Par Yann Fillon
Cette édition de la CAN se termine avec une finale très décousue mais orpheline de buts avec la victoire finale du Sénégal après la séance de tirs au but, la 1ere pour ce pays.
Cette grande fête africaine du football s’est pourtant révélée être un désastre tant au niveau de l’organisation qu’au niveau sportif.
Des infrastructures vétustes ou inachevées, avec des équipes et des membres de staffs jusqu’à 6 dans une même chambre avec un seul sanitaire pour tous, à deux dans un même lit… inconcevable en temps de covid… Autre exemple avec l’équipe tunisienne qui à l’issue du match face à la Gambie a dû quitter le stade de Limbe sans se doucher faute d’eau.
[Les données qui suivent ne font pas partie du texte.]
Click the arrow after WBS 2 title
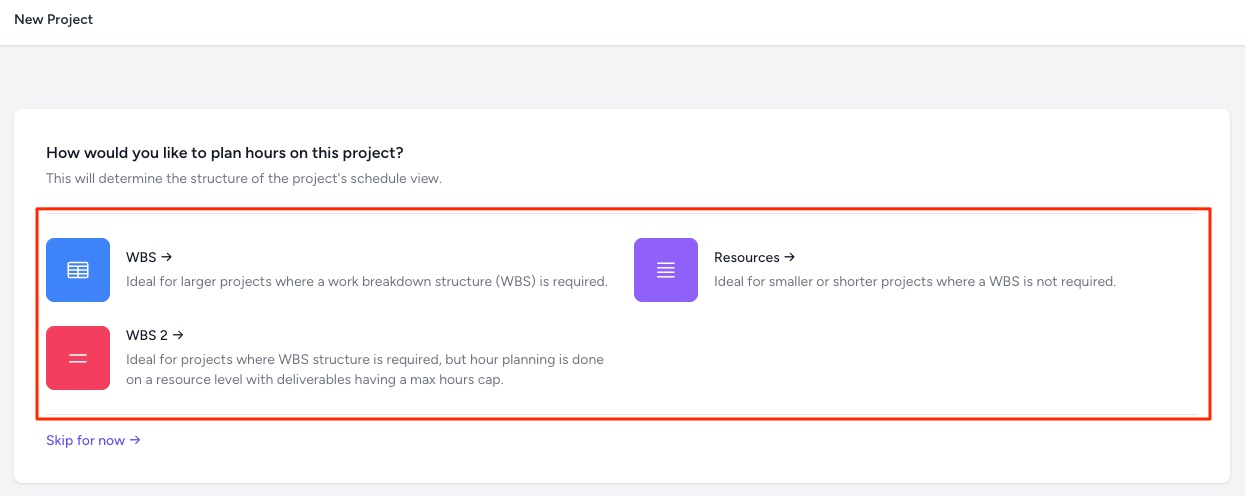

L’état déplorable des pelouses et notamment celle de Douala qui a causé la bourde et la blessure du gardien ivoirien Badra Ali Sangaré face au Sierra Leone. De même les nombreuses plaintes des joueurs algériens qui y ont disputé leurs matchs de poule en enchaînant les erreurs techniques sur ce même champ de bataille.
Un autre couac qui frise le sketch est la diffusion du mauvais hymne par 2 fois pour la Mauritanie face à la Gambie. Les joueurs ayant tant bien que mal chanté leur hymne avec la mauvaise bande son, le manque de professionnalisme des stadiers est à souligner une fois de plus.
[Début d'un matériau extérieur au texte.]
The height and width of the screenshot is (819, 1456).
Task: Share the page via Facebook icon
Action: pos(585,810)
L’arbitrage est aussi à mettre en avant en terme d’anecdote ridicule. Tout le monde se souviendra de Janny Sikazwe l’arbitre de Tunisie-Mali qui devant la consternation de tout un stade à sifflé la fin du match à la 85e mn avant de se raviser après de longues discussions pour ensuite reprendre la partie et siffler de nouveau à la 89e face à des tunisiens médusés qui malgré tous les recours possibles n’ont pu que garder cette défaite en travers de la gorge.
Il y a également la gestion du facteur crise sanitaire qui a posé des problèmes considérables aux organisateurs. Outre le prix exorbitant des places, la pandémie a eu un impact flagrant sur la fréquentation des stades. Hormis les matchs de l’équipe locale, les stades étaient peu remplis car les règles sanitaires pour pouvoir assister aux rencontres étaient très (trop) exigeantes.
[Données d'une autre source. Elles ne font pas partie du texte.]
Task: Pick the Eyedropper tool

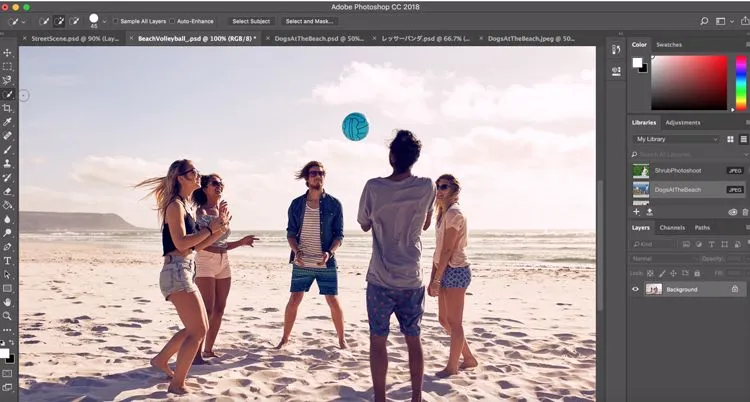Action: tap(8, 121)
De même pour les joueurs qui ont eu des tests réguliers et usants avec pour certains des suspicions de malversations pour les équipes qui jouaient face au pays hôte. Ainsi l’adjoint du sélectionneur burkinabais atteste « une équipe médicale s’est pointée à notre hôtel pour des tests. Quand on a cherché à comprendre qui les a envoyés, la CAF nous a dit clairement que ce n’était pas eux, nous avons refusé de faire les tests ». De nombreuses sélections ont donc été amputées de plusieurs joueurs, avec la palme pour les Comores qui a dû jouer face au Cameroun avec un arrière latéral dans les buts faute de gardien. Cette même équipe camerounaise qui a été étonnamment très épargnée par le covid durant la compétition.
Reste enfin les problèmes politiques et sécuritaires avec notamment des matchs joués en zone de guerre afin de contenter une population grondante, des journalistes algériens agressés à l’arme blanche et le drame avec les 8 personnes décédées lors d’un attroupement dans des circonstances terribles. Encore un manquement flagrant en terme d’organisation.
Un nombre incalculable de bourdes et de décisions incohérentes auront fait de cette CAN 2022 l’une des plus incroyablement ratée et le football africain qui doit se servir de cet événement comme vitrine de son évolution sportive aura fait un bond considérable en arrière et donné une piètre image de son continent.